Health care workers should know how to provide patient education to those who are most likely to be affected by climate change. The table provides examples of skills that medical residents should have regarding climate change and clinical care (table 1).
●Advocacy – A number of physician advocacy groups have formed to bring climate change conversation into the health care agenda and beyond, such as:
•Physicians for Social Responsibility
•The Medical Society Consortium on Climate and Health
•The Society for General Internal Medicine
•Irish Doctors for the Environment
•Doctors for the Environment Australia
The seven-month Climate Health Organizing Fellows Program is open to health professionals and is designed to help develop a skill set that can be immediately applied to climate solution projects.

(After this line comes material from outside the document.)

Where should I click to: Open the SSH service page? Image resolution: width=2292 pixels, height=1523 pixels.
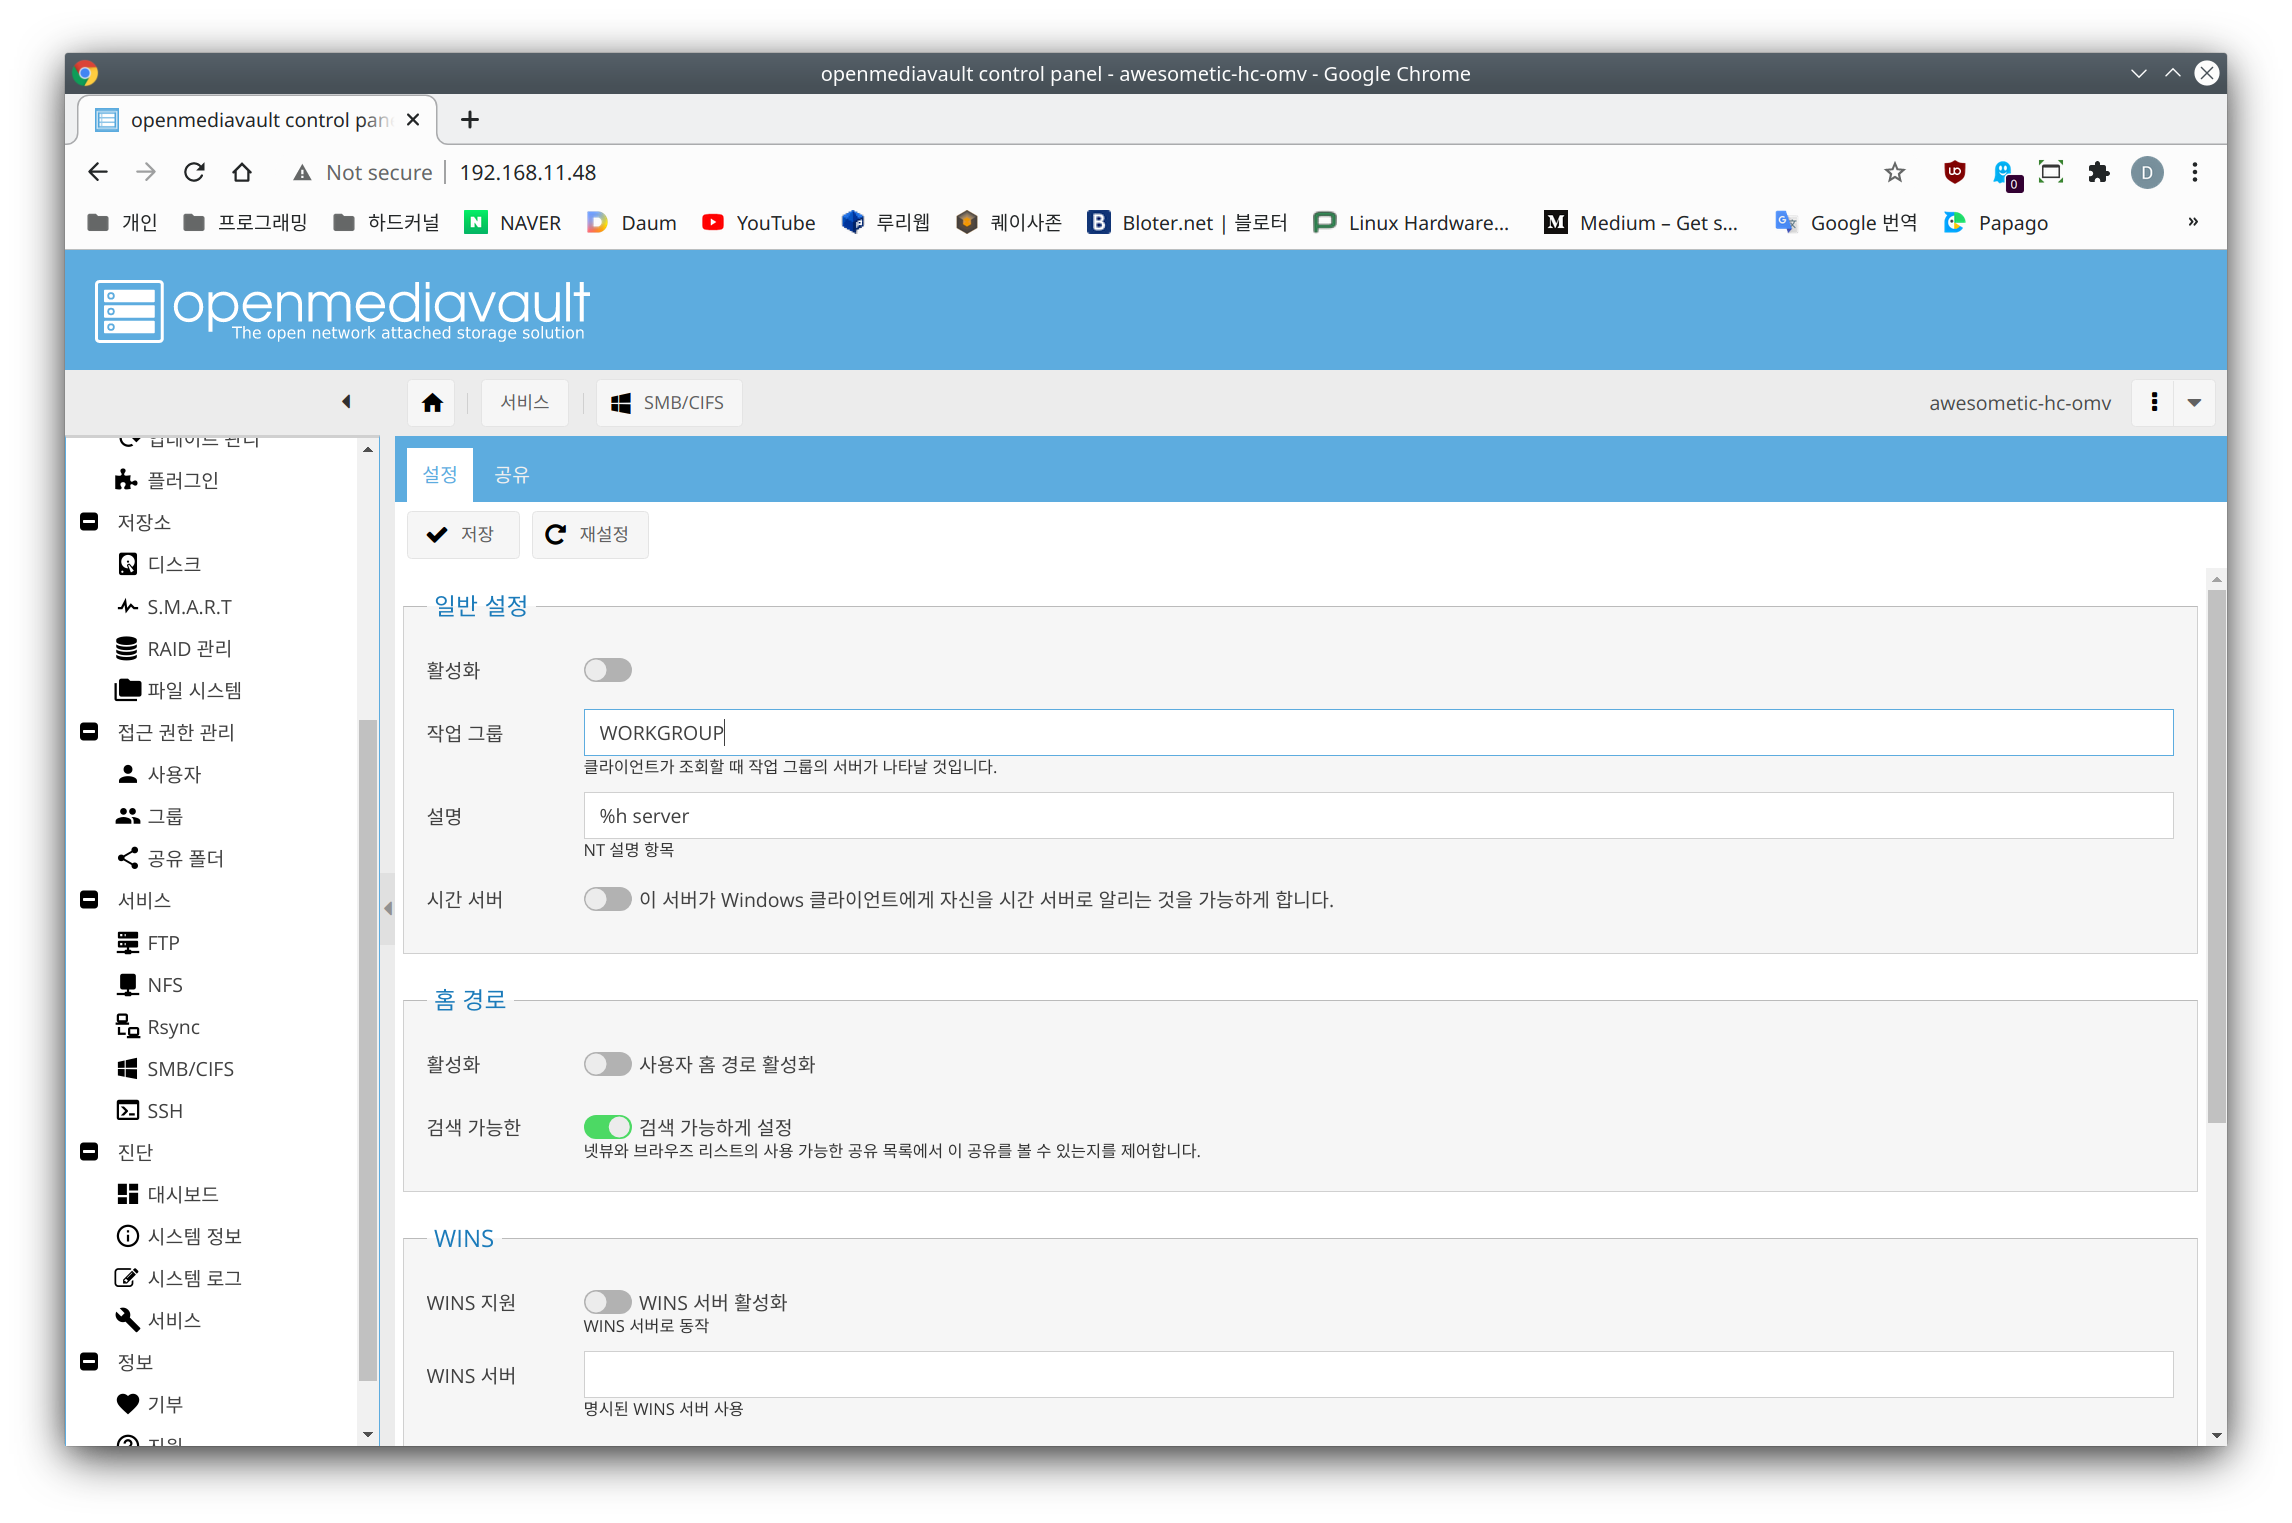click(164, 1111)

●Public health – Clinicians and health systems can work with local public officials to help communities adapt to climate change [204]. Such adaptation includes preparing for extreme weather events (development of warning systems, evacuation planning), providing alerts for high pollution including days of high pollen, and providing alerts and shade (planting trees and providing cooling rooms) for days of high temperatures.
PATIENT RESOURCES —
Clinicians learn firsthand the effect of climate change on the health of their patients and can educate and counsel patients on risk reduction strategies, taking into account information as to which patients are at increased risk and most vulnerable to the effects of climate change.
●General information – The following resources offer information about climate change for the general population:
•The National Centers for Environmental Information
•NASA
●Children – These resources provide information regarding children:
•A Pediatrician's Guide to Climate Change-Informed Primary Care
•Information regarding climate change and asthma in children is available from the Harvard T.H. Chan School of Public Health
Other resources are available to clinicians to help educate and counsel patients on how to adapt to specific situations.
●Extreme weather emergency preparedness
•AirNow provides information on United States air quality
•The National Weather Service can provide United States weather alerts
•Heat.gov provides United States heat alerts and monitoring
•National Oceanic and Atmospheric Administration provides United States fire and smoke mapping
●Mental health concerns
•The Climate Psychiatry Alliance provides information on how patients with mental illness cope with heat
•The Mental Health and Climate Change Alliance provides information mental health effects of climate change
●Climate emergencies – Patient information regarding climate emergencies including wildfires, floods, hurricanes, and heat events are provided separately. (See "Climate emergencies".)
SUMMARY AND RECOMMENDATIONS
●Climate change-associated health hazards – Several health-related hazards are attributable to climate change. (See 'Climate change-associated hazards' above.) These include:
•Increased heat and drought
•Greater intensity and frequency of storms and associated flooding
•Greater frequency of wildfires
•Increased presence of allergens
•Greater exposure to disease vectors
●Vulnerable populations – Some persons are at increased risk of health outcomes related to climate change. These include infants and children, older adults, patients with chronic illness, and pregnant persons. In addition, those with socioeconomic vulnerability or occupational exposure are also at increased risk. (See 'Vulnerable populations' above.)
●Health impacts – Health impacts of climate change are myriad and include (figure 1): (See 'Impacts on health' above.)
•Heat-related illnesses
•Mental health outcomes including eco-anxiety and extreme climate event-related stress or trauma
•Respiratory illnesses
•Cardiovascular disease
•Vector-borne, zoonotic, foodborne, and waterborne infectious diseases
•Food insecurity and malnutrition
●The role of health systems – Climate change events and related illness heighten pressures on the health care system. Health care systems also are responsible for contributing to climate change and have the opportunity to educate health care workers about climate change and its effects on health (table 1). (See 'The role of health systems' above.)
●Patient resources – A number of patient resources are available. (See 'Patient resources' above.)